Asian Tuna Burgers have most of the taste elements of a sushi roll combined in a burger form. The wasabi-lime mayonnaise can be made ahead of time as can the pickled cucumbers and red onions. The tuna mixture should also be prepared long enough ahead to allow the flavors to develop.

The burgers can be grilled as the recipe says or cooked on a stovetop griddle or flattop.


Asian Tuna Burgers
(Adapted from recipe Cooking Light Crave, 2013)

Serves 6

6 Tbsp mayonnaise
½ tsp wasabi paste
½ tsp grated lime rind, divided
1 ½ tsp fresh lime juice
1 tsp agave nectar
4 ½ Tbsp seasoned rice vinegar, divided
1 ½ cups thinly sliced English cucumber
¾ cup sliced red onion
1 ½ pounds tuna steaks, cut into 1-inch cubes
½ cup minced onions
½ tsp toasted sesame oil
1 ½ Tbsp lower-sodium soy sauce
1 Tbsp grated peeled fresh ginger
1/4 tsp Kosher salt
Cooking spray
6 sandwich buns
½ cup small cilantro sprigs

Combine first four ingredients in a small bowl. Refrigerate.

Dissolve ¼ teaspoon of agave nectar in 3 tablespoons vinegar in a medium bowl, stirring with a whisk. Add cucumber and red onion; toss to coat. Refrigerate.

Place tuna in a food processor; pulse until finely chopped. Combine chopped tuna, green onions, soy sauce, sesame oil, ginger and salt, 1 ½ tablespoons vinegar, ¼ teaspoon lime zest and ¾ teaspoon agave nectar in a bowl. Divide the mixture into 6 equal portions. Shape the tuna mixture into 6 ½-inch-thick patties. Indent the center of each with your thumb. Refrigerate.

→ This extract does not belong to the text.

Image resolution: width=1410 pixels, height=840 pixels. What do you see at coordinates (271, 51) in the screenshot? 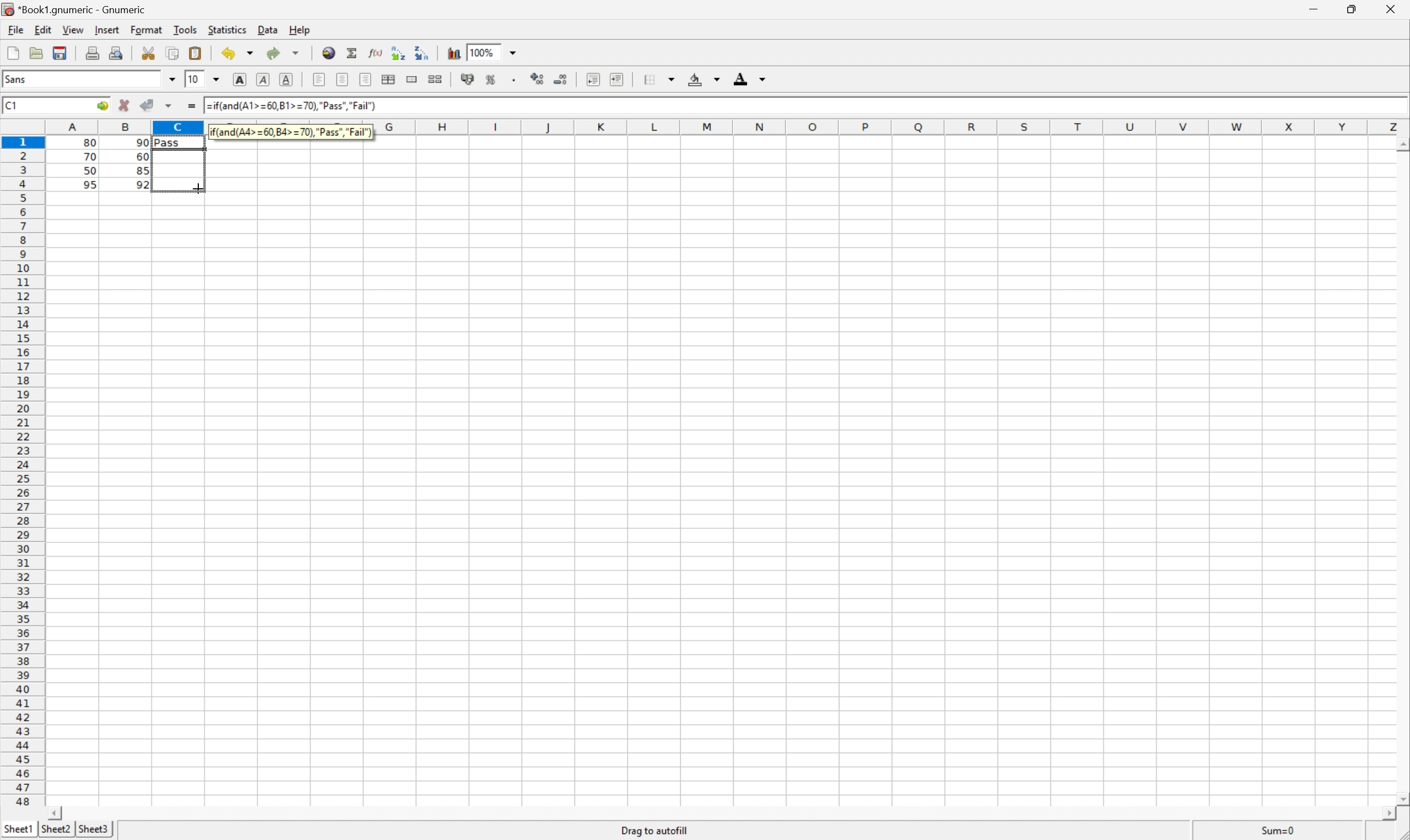
I see `Redo` at bounding box center [271, 51].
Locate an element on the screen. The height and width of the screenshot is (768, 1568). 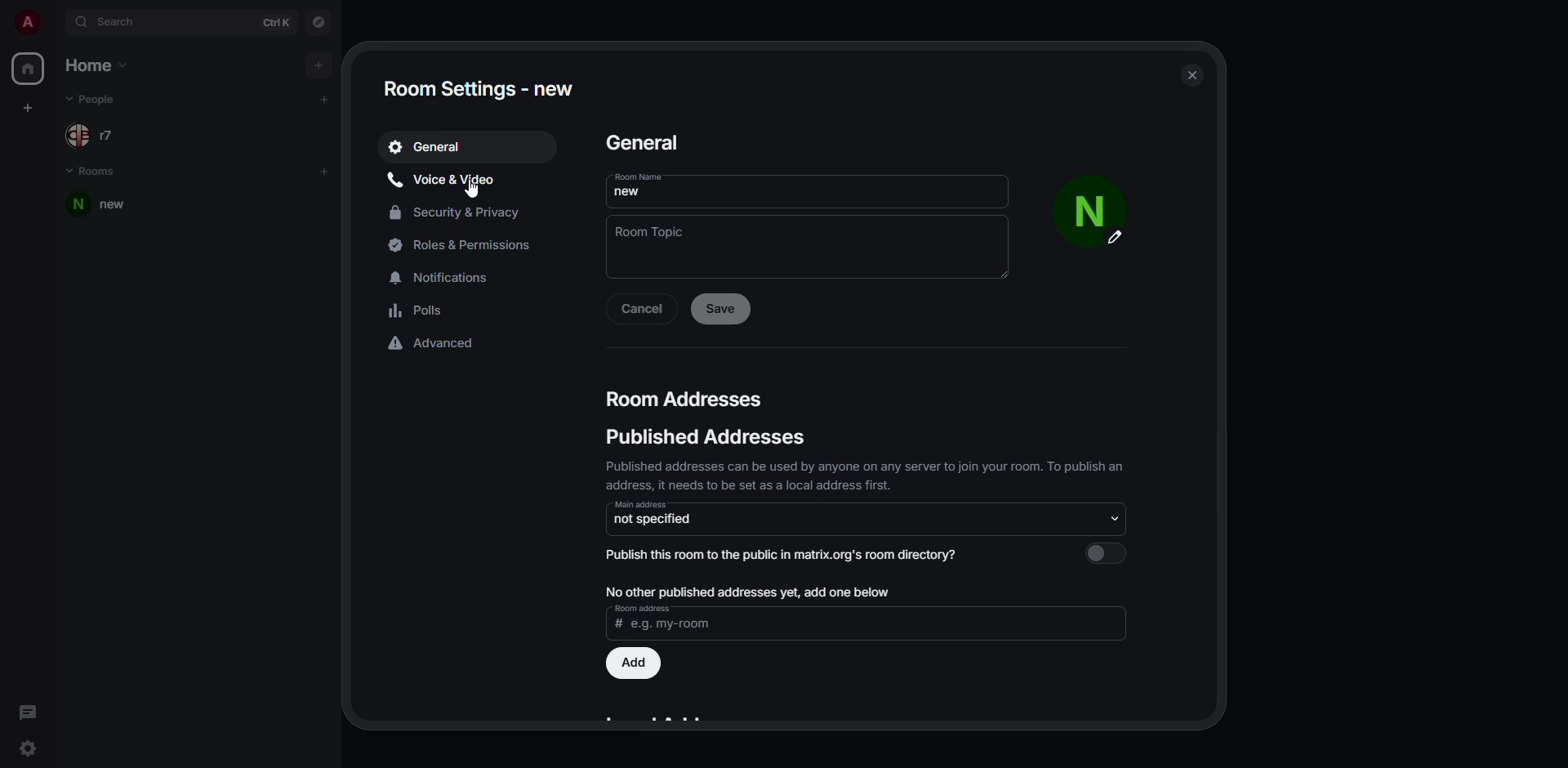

Preheat grill to medium-high heat. Brush the grill rack with oil. Grill the patties for 4 minutes. Turn the patties over; grill for another 4 minutes or to desired doneness. Remove from grill and allow to stand for 5 minutes before serving.

While the burgers stand, spread the mayo mixture evenly on the cut side of each bun. Place a tuna patty on the bottom half of each bun. Spoon cucumber-onion mixture evenly on the top of each patty. Arrange cilantro over all. Cover with top buns and serve immediately.